_ЗАДАНИЕ 1_: Выпишите из записей все строки, в которых встречается слово «screenshot», с учетом регистра букв.

_ИСХОДНЫЙ ТЕКСТ_:
При этом встает или требует пересмотра вопрос асимметричных отношений между отечественным обществом и международным сообществом, при том что, как мы утверждаем, между ними в конечном счете нет принципиальной разницы. И мы сохраняем верность этому заявлению, невзирая на только что выдвинутые возражения – и вовсе не потому, что предлагаемая Уолцером характеристика политического общества не соответствует действительности. Политическое общество представляет собой реальное сообщество, так как не существует чисто процедурных объединений. А в объединениях, имеющих давнюю историю, неизбежно возникают содержательные нормы и наблюдается высокий уровень лояльности. И все же оно не слишком отличается от международного сообщества, и в частности от такой формы международного сообщества, которая является империей. Тридцать лет назад каждый австралийский школьник праздновал День империи, а австралийцы в целом гордились своей принадлежностью к бывшей Британской империи. Сегодня мало кто из австралийских школьников вообще знает, что она существовала. Государство, чья история изучается в школах, резко сократилось в размерах, а саму эту историю пересматривают с точки зрения принадлежности Австралии к Азиатско-Тихоокеанскому региону, предавая забвению ее связи с Европой. Но в этом нет ничего нового. Очень немногие страны никогда не входили в состав империй; а некоторые из них настолько разрослись, что вобрали в себя земли, прежде принадлежавшие империям. Во многих из этих политических обществ государство строилось не народом, а теми, кому он подчинялся. Политические общества созидаются элитами, нередко вопреки воле большинства.

_ЗАПИСИ ДЛЯ УПРАЖНЕНИЯ_:
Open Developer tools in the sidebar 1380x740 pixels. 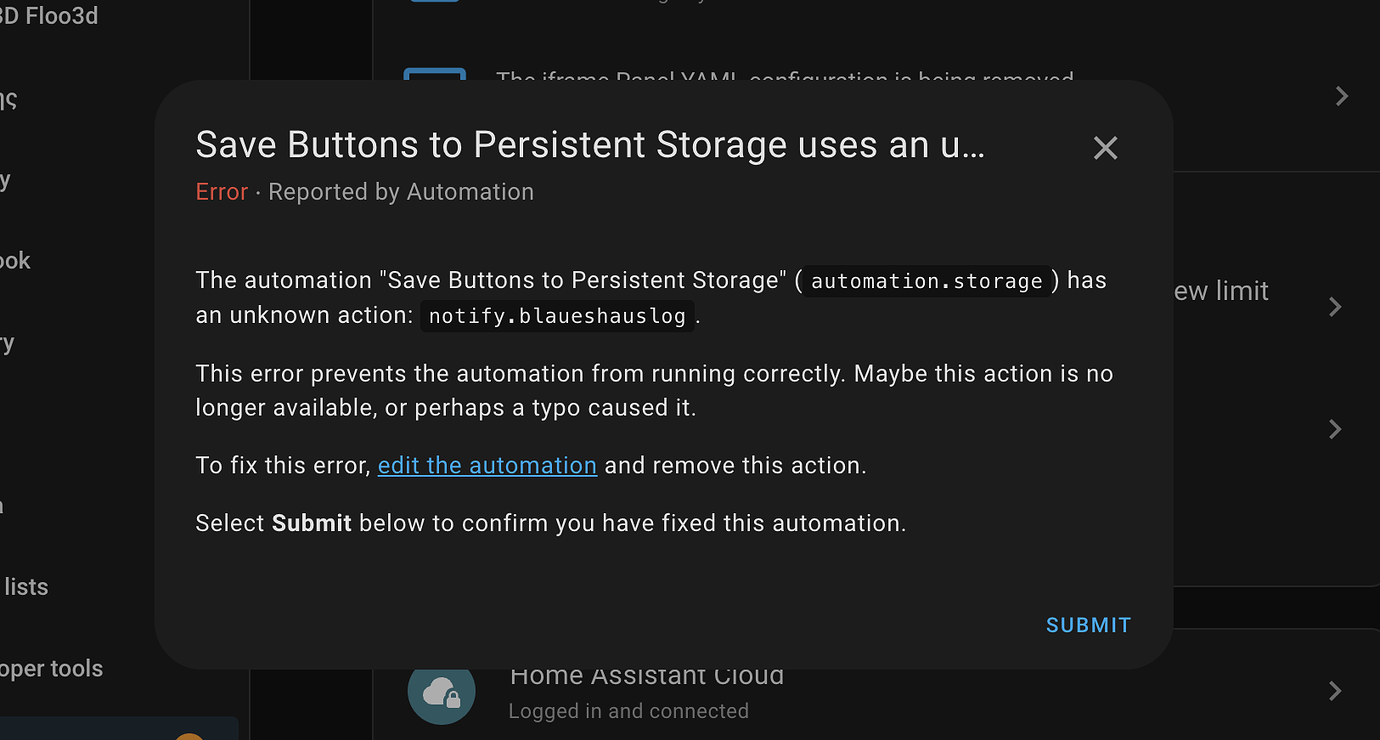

--

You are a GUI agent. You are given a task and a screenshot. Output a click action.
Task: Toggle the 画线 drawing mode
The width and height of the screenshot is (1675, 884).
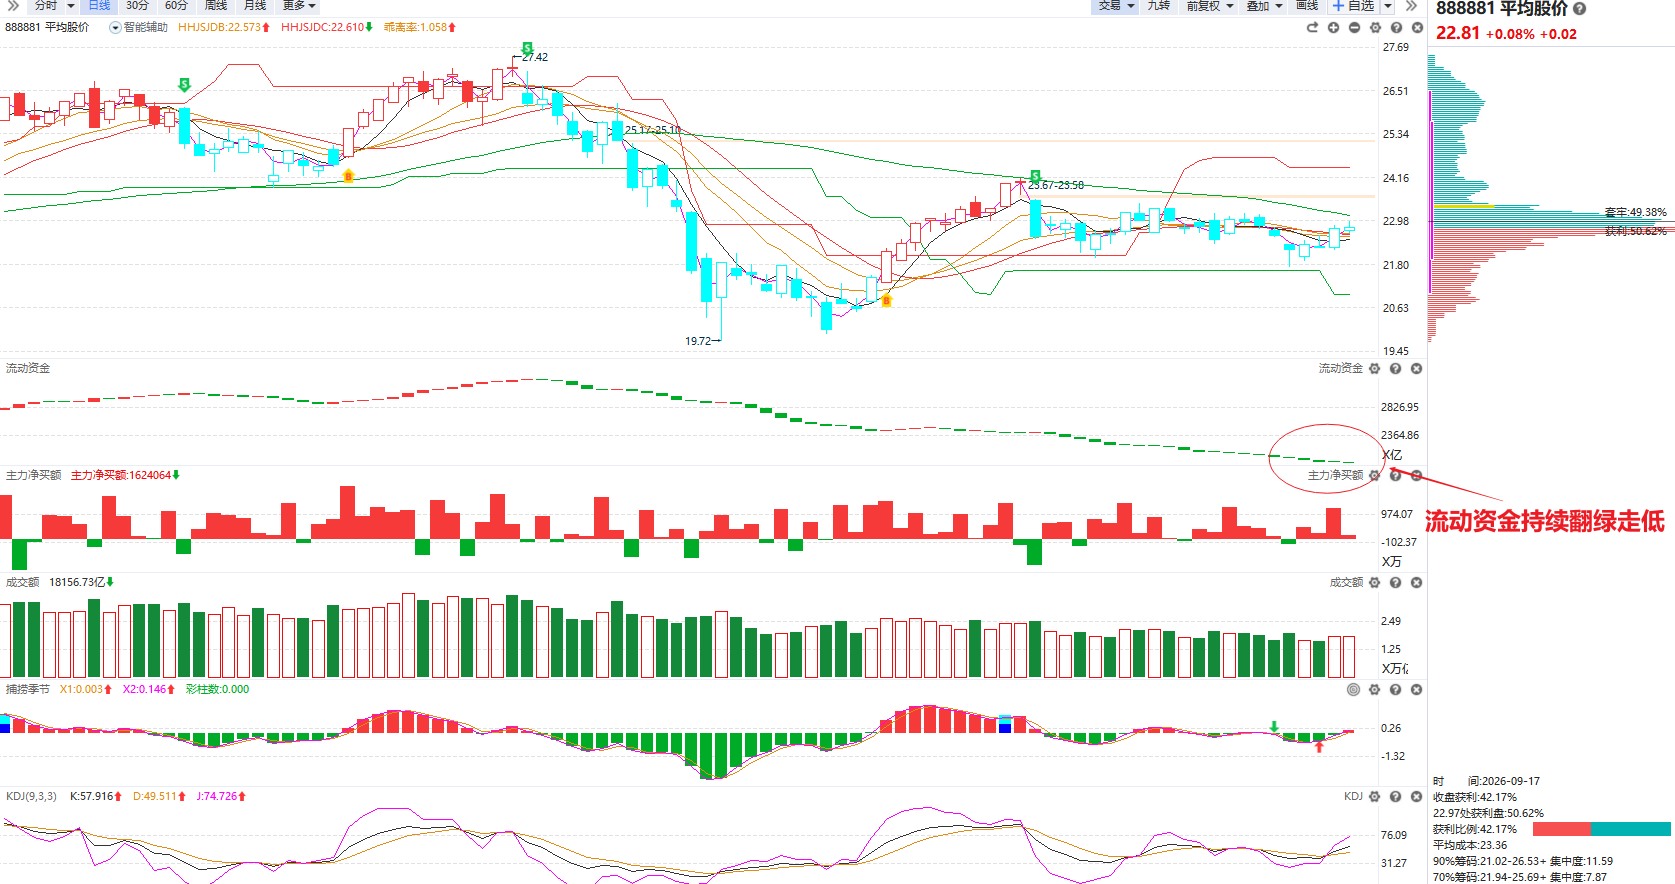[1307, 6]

_ЗАДАНИЕ 2_: Напишите продолжение фрагмента о политическом обществе и империи, начиная сразу после его последнего предложения.

_ОЖИДАЕМЫЙ ОТВЕТ 1_:
You are a GUI agent. You are given a task and a screenshot. Output a click action.
The width and height of the screenshot is (1675, 884).

_ОЖИДАЕМЫЙ ОТВЕТ 2_:
Разумеется, в мелких политических структурах – будь то небольшие империи или небольшие государства – четко определенные и содержательные общие нормативные убеждения (commitments) возникнут с большей вероятностью, чем в крупных обществах. При прочих равных условиях первые, возможно, будут также менее склонны к толерантности в отношении неканонических практик и объединений, хотя прочие условия редко бывают равными. Но это не меняет того факта, что многие общества очень похожи на сплоченные империи. Одни из них являются федерациями штатов, в значительной степени сохраняющих независимость. У некоторых штатов независимости так много, что они балансируют на грани отделения и образования самостоятельной нации. В какую сторону пойдет процесс, зависит от случайностей. В конечном счете, нации – не столько порождение единой истории, сколько ее творцы. К тому же порой упускается из виду, что они создавались совершенно по-разному, поскольку объединение людей в политическое общество может происходить самыми разными способами, о чем свидетельствует та частота, с какой изменяются политические границы.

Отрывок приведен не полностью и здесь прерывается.